== Prompt ==
For the entries below, print exactly the lines between the line holding "You are a computer-use agent. 631x418 pixels." and the line holding "Instruction: Expand the", inclusive, and nothing else.

== Data for this exercise ==
....................

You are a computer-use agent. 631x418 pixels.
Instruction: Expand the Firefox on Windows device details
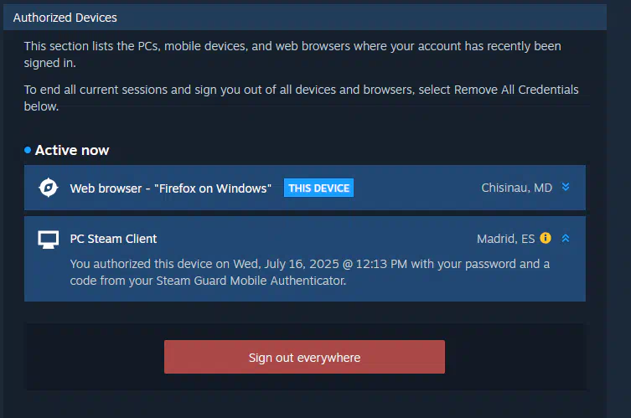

....................

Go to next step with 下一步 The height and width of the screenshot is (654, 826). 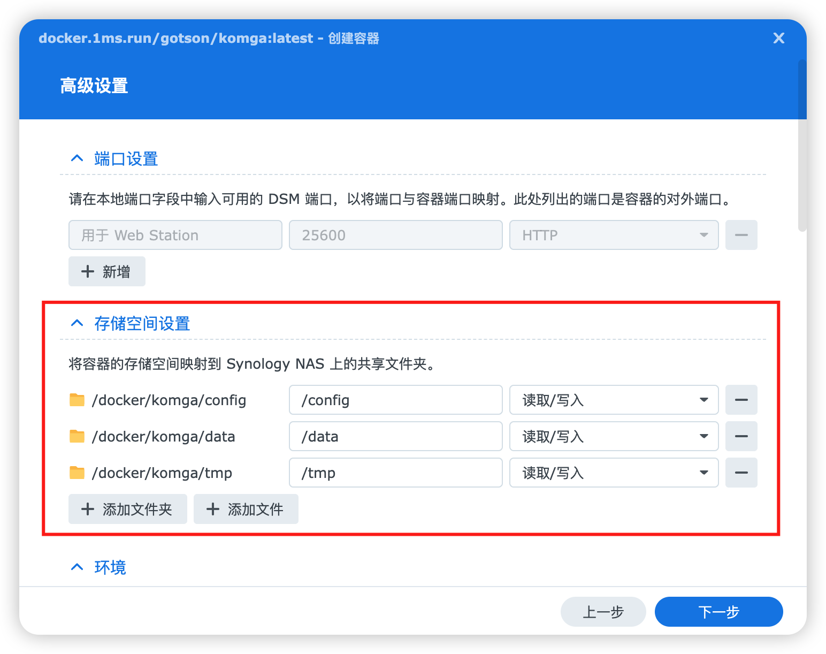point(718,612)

....................

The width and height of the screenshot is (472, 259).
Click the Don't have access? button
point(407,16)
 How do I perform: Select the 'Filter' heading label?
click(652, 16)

....................

== Task solution ==
You are a computer-use agent. 631x418 pixels.
Instruction: Expand the Firefox on Windows device details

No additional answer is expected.